[Start Record extracts]

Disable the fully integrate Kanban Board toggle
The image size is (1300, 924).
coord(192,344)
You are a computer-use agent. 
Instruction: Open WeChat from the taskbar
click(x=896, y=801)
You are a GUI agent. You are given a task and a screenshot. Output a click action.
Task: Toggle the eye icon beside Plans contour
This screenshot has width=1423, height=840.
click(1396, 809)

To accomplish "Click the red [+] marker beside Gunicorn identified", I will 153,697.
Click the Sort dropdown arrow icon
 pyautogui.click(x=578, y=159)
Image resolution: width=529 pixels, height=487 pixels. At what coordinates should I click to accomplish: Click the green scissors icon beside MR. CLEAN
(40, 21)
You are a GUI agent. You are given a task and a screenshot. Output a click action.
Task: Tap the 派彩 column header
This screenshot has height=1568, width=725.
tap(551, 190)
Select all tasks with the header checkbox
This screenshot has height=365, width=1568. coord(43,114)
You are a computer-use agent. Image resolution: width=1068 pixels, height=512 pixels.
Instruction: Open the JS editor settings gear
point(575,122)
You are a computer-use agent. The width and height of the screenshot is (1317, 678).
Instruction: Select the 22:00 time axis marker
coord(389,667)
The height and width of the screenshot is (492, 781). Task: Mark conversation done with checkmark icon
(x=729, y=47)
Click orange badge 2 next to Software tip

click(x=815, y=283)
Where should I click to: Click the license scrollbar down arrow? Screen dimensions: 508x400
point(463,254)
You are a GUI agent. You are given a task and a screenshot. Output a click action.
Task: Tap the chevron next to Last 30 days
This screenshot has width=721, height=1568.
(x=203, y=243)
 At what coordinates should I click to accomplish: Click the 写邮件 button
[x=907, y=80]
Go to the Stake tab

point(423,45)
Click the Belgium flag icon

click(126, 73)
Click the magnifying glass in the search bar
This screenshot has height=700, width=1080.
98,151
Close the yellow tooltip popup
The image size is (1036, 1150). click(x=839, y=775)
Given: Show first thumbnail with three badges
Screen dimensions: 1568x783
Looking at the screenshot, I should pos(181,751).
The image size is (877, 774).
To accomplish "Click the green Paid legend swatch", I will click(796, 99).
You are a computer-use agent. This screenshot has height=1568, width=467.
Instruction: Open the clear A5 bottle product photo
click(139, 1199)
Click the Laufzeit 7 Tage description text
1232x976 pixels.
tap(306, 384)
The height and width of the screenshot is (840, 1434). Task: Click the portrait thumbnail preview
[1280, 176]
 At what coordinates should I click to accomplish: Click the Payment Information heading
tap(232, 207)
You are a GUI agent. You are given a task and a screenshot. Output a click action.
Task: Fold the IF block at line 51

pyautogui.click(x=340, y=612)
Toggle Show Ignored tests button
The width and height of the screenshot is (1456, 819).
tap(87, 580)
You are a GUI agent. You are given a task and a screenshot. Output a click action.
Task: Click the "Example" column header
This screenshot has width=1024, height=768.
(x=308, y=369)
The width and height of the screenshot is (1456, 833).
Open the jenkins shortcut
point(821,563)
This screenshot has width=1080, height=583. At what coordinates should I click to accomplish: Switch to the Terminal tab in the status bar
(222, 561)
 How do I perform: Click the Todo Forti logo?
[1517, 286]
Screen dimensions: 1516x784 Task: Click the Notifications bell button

[End Record extracts]

Could you recast all of the rows above as a numbered list, leaving out the blank lines?

1. Disable the fully integrate Kanban Board toggle
2. The image size is (1300, 924).
3. coord(192,344)
4. You are a computer-use agent. 
5. Instruction: Open WeChat from the taskbar
6. click(x=896, y=801)
7. You are a GUI agent. You are given a task and a screenshot. Output a click action.
8. Task: Toggle the eye icon beside Plans contour
9. This screenshot has width=1423, height=840.
10. click(1396, 809)
11. To accomplish "Click the red [+] marker beside Gunicorn identified", I will 153,697.
12. Click the Sort dropdown arrow icon
13.  pyautogui.click(x=578, y=159)
14. Image resolution: width=529 pixels, height=487 pixels. At what coordinates should I click to accomplish: Click the green scissors icon beside MR. CLEAN
15. (40, 21)
16. You are a GUI agent. You are given a task and a screenshot. Output a click action.
17. Task: Tap the 派彩 column header
18. This screenshot has height=1568, width=725.
19. tap(551, 190)
20. Select all tasks with the header checkbox
21. This screenshot has height=365, width=1568. coord(43,114)
22. You are a computer-use agent. Image resolution: width=1068 pixels, height=512 pixels.
23. Instruction: Open the JS editor settings gear
24. point(575,122)
25. You are a computer-use agent. The width and height of the screenshot is (1317, 678).
26. Instruction: Select the 22:00 time axis marker
27. coord(389,667)
28. The height and width of the screenshot is (492, 781). Task: Mark conversation done with checkmark icon
29. (x=729, y=47)
30. Click orange badge 2 next to Software tip
31. click(x=815, y=283)
32. Where should I click to: Click the license scrollbar down arrow? Screen dimensions: 508x400
33. point(463,254)
34. You are a GUI agent. You are given a task and a screenshot. Output a click action.
35. Task: Tap the chevron next to Last 30 days
36. This screenshot has width=721, height=1568.
37. (x=203, y=243)
38.  At what coordinates should I click to accomplish: Click the 写邮件 button
39. [x=907, y=80]
40. Go to the Stake tab
41. point(423,45)
42. Click the Belgium flag icon
43. click(126, 73)
44. Click the magnifying glass in the search bar
45. This screenshot has height=700, width=1080.
46. 98,151
47. Close the yellow tooltip popup
48. The image size is (1036, 1150). click(x=839, y=775)
49. Given: Show first thumbnail with three badges
50. Screen dimensions: 1568x783
51. Looking at the screenshot, I should pos(181,751).
52. The image size is (877, 774).
53. To accomplish "Click the green Paid legend swatch", I will click(796, 99).
54. You are a computer-use agent. This screenshot has height=1568, width=467.
55. Instruction: Open the clear A5 bottle product photo
56. click(139, 1199)
57. Click the Laufzeit 7 Tage description text
58. 1232x976 pixels.
59. tap(306, 384)
60. The height and width of the screenshot is (840, 1434). Task: Click the portrait thumbnail preview
61. [1280, 176]
62.  At what coordinates should I click to accomplish: Click the Payment Information heading
63. tap(232, 207)
64. You are a GUI agent. You are given a task and a screenshot. Output a click action.
65. Task: Fold the IF block at line 51
66. pyautogui.click(x=340, y=612)
67. Toggle Show Ignored tests button
68. The width and height of the screenshot is (1456, 819).
69. tap(87, 580)
70. You are a GUI agent. You are given a task and a screenshot. Output a click action.
71. Task: Click the "Example" column header
72. This screenshot has width=1024, height=768.
73. (x=308, y=369)
74. The width and height of the screenshot is (1456, 833).
75. Open the jenkins shortcut
76. point(821,563)
77. This screenshot has width=1080, height=583. At what coordinates should I click to accomplish: Switch to the Terminal tab in the status bar
78. (222, 561)
79.  How do I perform: Click the Todo Forti logo?
80. [1517, 286]
81. Screen dimensions: 1516x784 Task: Click the Notifications bell button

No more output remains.